Il Tribunale di Brescia, con la pronuncia in commento, ritorna su una annosa questione che sovente, nella ns. vita professionale, è motivo di richiesta da parte dei ns. Clienti e di grande preoccupazione per la nota posizione dell’Inps tendente al disconoscimento dei rapporti fra soci di maggioranza e società.

Più in particolare, il Tribunale, con la sentenza del 25 gennaio 2022, ha riconosciuto legittima l’assunzione del socio di maggioranza come dipendente della società di capitali, in virtù delle prove -fornite dal ricorrente- attestanti l’effettivo svolgimento di mansioni prive di alcuna valenza gestoria e dell’effettivo assoggettamento al potere direttivo, organizzativo e disciplinare di altri soggetti.

Nel caso in questione, l’INPS aveva disconosciuto il rapporto di lavoro subordinato intercorso tra la società di capitali ed il socio di maggioranza, detentore del 90 per cento delle quote societarie, sull’assunto che i poteri gestori, derivanti da tale qualifica, confliggessero con il requisito della eterodirezione, indice tipico della subordinazione ex art. 2094 c.c.

Il socio/dipendente aveva impugnato il provvedimento dell’Istituto previdenziale, allegando prima e dimostrando poi, di aver svolto, per tutto il periodo di contestazione, attività di natura meramente esecutiva, per la quale era stato sottoposto al potere direttivo di altri lavoratori appartenenti a figure apicali (capocantiere, responsabile tecnico e responsabile amministrativo).

Il Tribunale di Brescia ha rilevato preliminarmente che, posto il consolidato orientamento giurisprudenziale sulla compatibilità di principio tra la qualità di componente (non unico) dell’organo di gestione e quella di lavoratore subordinato alle dipendenze della società, non vi sono ostacoli alla configurabilità di un siffatto rapporto fra la società ed il titolare della maggioranza del capitale sociale, neppure quando la percentuale del capitale detenuto corrisponda a quella minima prevista per la validità delle deliberazioni dell’assemblea, laddove sussista una sostanziale estraneità dell’organo assembleare all’esercizio del potere gestorio.

Pertanto, al fine di escludere un rapporto di subordinazione, non è possibile astenersi da una preventiva valutazione sulla partecipazione diretta del lavoratore all’organo investito del potere gestorio e ritenere, di contro, ostativa all’instaurazione del vincolo di subordinazione la partecipazione indiretta e mediata alle scelte societarie attraverso il potere di nominare i soggetti che hanno il compito di effettuarle.

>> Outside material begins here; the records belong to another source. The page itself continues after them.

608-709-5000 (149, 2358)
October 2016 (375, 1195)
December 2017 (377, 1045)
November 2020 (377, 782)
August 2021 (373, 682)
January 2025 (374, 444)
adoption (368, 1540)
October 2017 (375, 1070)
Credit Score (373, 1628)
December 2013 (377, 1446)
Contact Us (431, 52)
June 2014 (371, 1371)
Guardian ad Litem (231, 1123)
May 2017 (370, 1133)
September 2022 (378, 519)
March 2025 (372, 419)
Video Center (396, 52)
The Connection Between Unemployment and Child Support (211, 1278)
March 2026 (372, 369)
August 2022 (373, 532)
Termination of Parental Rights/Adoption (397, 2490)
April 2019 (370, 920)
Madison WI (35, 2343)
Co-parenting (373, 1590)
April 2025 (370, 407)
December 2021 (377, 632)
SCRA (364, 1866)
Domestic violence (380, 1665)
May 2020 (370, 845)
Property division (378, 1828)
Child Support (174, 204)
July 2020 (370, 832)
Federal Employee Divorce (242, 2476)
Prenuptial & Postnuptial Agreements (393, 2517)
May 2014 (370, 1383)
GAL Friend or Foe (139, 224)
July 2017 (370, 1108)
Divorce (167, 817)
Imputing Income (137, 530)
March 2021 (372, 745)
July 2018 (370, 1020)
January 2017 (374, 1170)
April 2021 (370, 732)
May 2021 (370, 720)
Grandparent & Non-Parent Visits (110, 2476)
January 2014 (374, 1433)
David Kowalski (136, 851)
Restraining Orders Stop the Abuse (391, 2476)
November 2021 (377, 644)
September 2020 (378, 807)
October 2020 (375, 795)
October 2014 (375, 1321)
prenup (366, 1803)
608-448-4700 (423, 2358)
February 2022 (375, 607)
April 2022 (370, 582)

Ne consegue che, a prescindere dalla percentuale di capitale posseduto e dalla formale investitura a componente dell’organo amministrativo, non è configurabile un rapporto di lavoro subordinato con la società qualora il socio (non unico) abbia di fatto assunto l’effettiva ed esclusiva titolarità dei poteri di gestione.

Resta fermo, in ogni caso, l’onere del lavoratore (o della società), di dimostrare non solo il concreto ed esclusivo svolgimento delle mansioni di assunzione, prettamente esecutive e prive di alcuna valenza gestoria, ma anche l’effettivo assoggettamento al potere direttivo, organizzativo e disciplinare di altri soggetti, nonostante la qualifica di socio di maggioranza.